----- Recorded information

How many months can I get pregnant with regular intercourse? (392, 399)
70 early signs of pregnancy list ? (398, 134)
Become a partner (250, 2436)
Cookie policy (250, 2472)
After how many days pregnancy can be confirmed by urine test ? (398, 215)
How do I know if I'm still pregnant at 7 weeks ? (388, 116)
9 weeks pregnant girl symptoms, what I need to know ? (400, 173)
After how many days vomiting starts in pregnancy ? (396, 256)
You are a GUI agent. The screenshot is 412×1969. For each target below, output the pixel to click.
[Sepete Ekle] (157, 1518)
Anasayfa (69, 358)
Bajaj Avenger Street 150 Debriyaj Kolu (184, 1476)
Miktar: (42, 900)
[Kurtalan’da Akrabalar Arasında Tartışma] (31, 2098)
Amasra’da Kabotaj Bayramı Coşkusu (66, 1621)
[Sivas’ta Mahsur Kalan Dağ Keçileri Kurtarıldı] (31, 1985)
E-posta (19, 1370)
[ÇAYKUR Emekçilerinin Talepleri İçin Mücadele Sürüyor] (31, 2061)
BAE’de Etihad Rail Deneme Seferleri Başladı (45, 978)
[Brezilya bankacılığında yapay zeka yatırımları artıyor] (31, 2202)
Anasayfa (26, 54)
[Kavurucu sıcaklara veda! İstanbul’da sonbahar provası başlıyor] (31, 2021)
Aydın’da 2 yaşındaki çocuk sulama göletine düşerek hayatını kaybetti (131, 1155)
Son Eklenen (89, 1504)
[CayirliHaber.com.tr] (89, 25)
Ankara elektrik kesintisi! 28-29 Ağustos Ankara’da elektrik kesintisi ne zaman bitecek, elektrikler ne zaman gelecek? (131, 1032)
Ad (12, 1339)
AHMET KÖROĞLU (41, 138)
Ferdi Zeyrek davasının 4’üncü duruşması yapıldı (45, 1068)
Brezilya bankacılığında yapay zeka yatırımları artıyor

----------

What this task involves
Rewrite all of the rows above, replacing "Anasayfa" with "Ana Sayfa" wherever it occurs and leaving everything else unchanged.

Exercise output
How many months can I get pregnant with regular intercourse? (392, 399)
70 early signs of pregnancy list ? (398, 134)
Become a partner (250, 2436)
Cookie policy (250, 2472)
After how many days pregnancy can be confirmed by urine test ? (398, 215)
How do I know if I'm still pregnant at 7 weeks ? (388, 116)
9 weeks pregnant girl symptoms, what I need to know ? (400, 173)
After how many days vomiting starts in pregnancy ? (396, 256)
You are a GUI agent. The screenshot is 412×1969. For each target below, output the pixel to click.
[Sepete Ekle] (157, 1518)
Ana Sayfa (69, 358)
Bajaj Avenger Street 150 Debriyaj Kolu (184, 1476)
Miktar: (42, 900)
[Kurtalan’da Akrabalar Arasında Tartışma] (31, 2098)
Amasra’da Kabotaj Bayramı Coşkusu (66, 1621)
[Sivas’ta Mahsur Kalan Dağ Keçileri Kurtarıldı] (31, 1985)
E-posta (19, 1370)
[ÇAYKUR Emekçilerinin Talepleri İçin Mücadele Sürüyor] (31, 2061)
BAE’de Etihad Rail Deneme Seferleri Başladı (45, 978)
[Brezilya bankacılığında yapay zeka yatırımları artıyor] (31, 2202)
Ana Sayfa (26, 54)
[Kavurucu sıcaklara veda! İstanbul’da sonbahar provası başlıyor] (31, 2021)
Aydın’da 2 yaşındaki çocuk sulama göletine düşerek hayatını kaybetti (131, 1155)
Son Eklenen (89, 1504)
[CayirliHaber.com.tr] (89, 25)
Ankara elektrik kesintisi! 28-29 Ağustos Ankara’da elektrik kesintisi ne zaman bitecek, elektrikler ne zaman gelecek? (131, 1032)
Ad (12, 1339)
AHMET KÖROĞLU (41, 138)
Ferdi Zeyrek davasının 4’üncü duruşması yapıldı (45, 1068)
Brezilya bankacılığında yapay zeka yatırımları artıyor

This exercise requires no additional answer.